◆ To do
Copy the final lines exactly, starting at the one that contains "Given: Select Nina cousin avatar node" and ending with the last line of the listing below. Pictures are not part of the copy.

◆ Data extracts
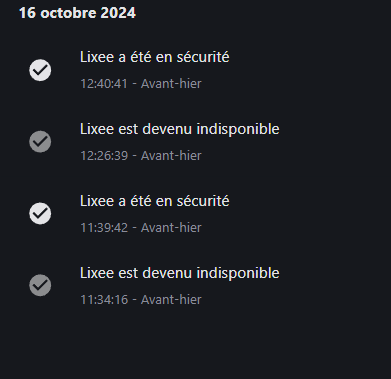The width and height of the screenshot is (391, 379).
Task: Open the 'Lixee a été en sécurité' title above 12:40:41
Action: 155,57
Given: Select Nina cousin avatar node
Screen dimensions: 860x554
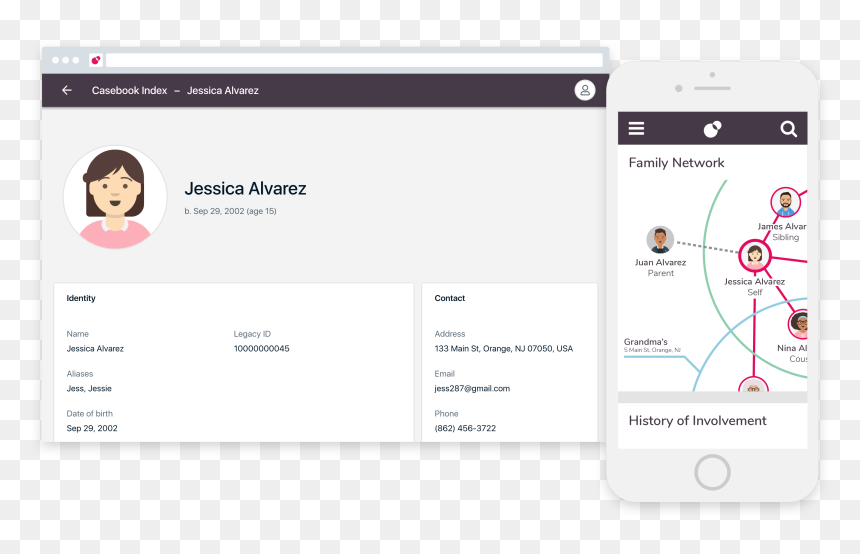Looking at the screenshot, I should tap(799, 324).
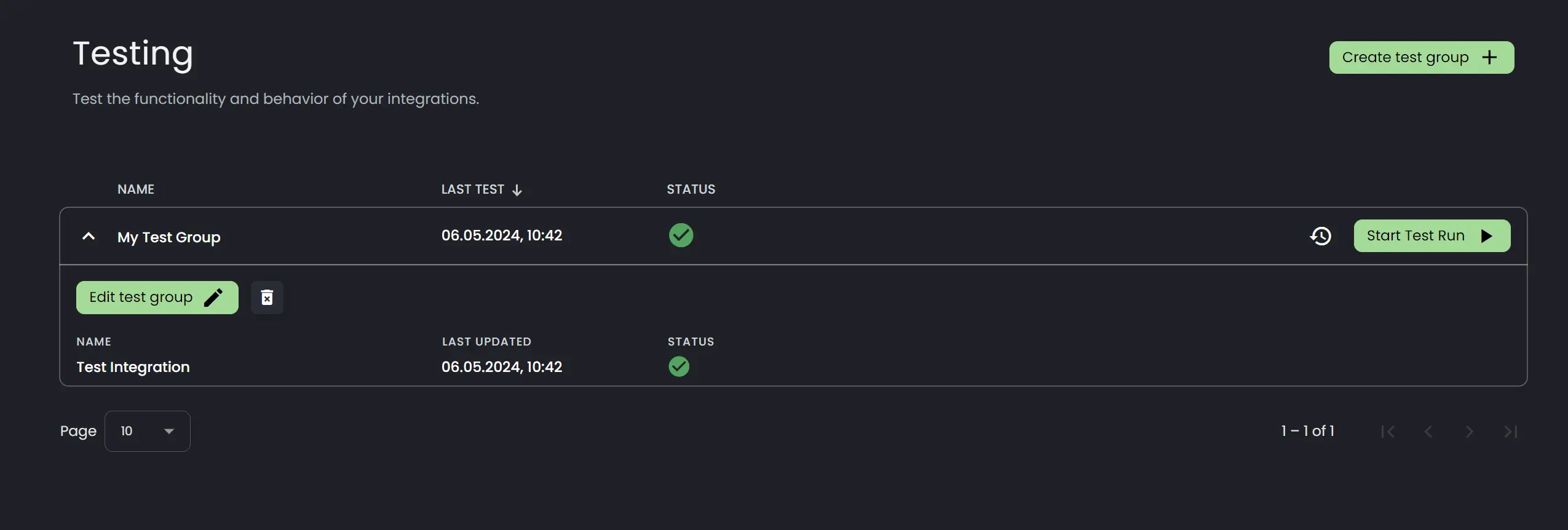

◆ Response area
Given: Select Nina cousin avatar node
Screen dimensions: 860x554
Looking at the screenshot, I should tap(799, 324).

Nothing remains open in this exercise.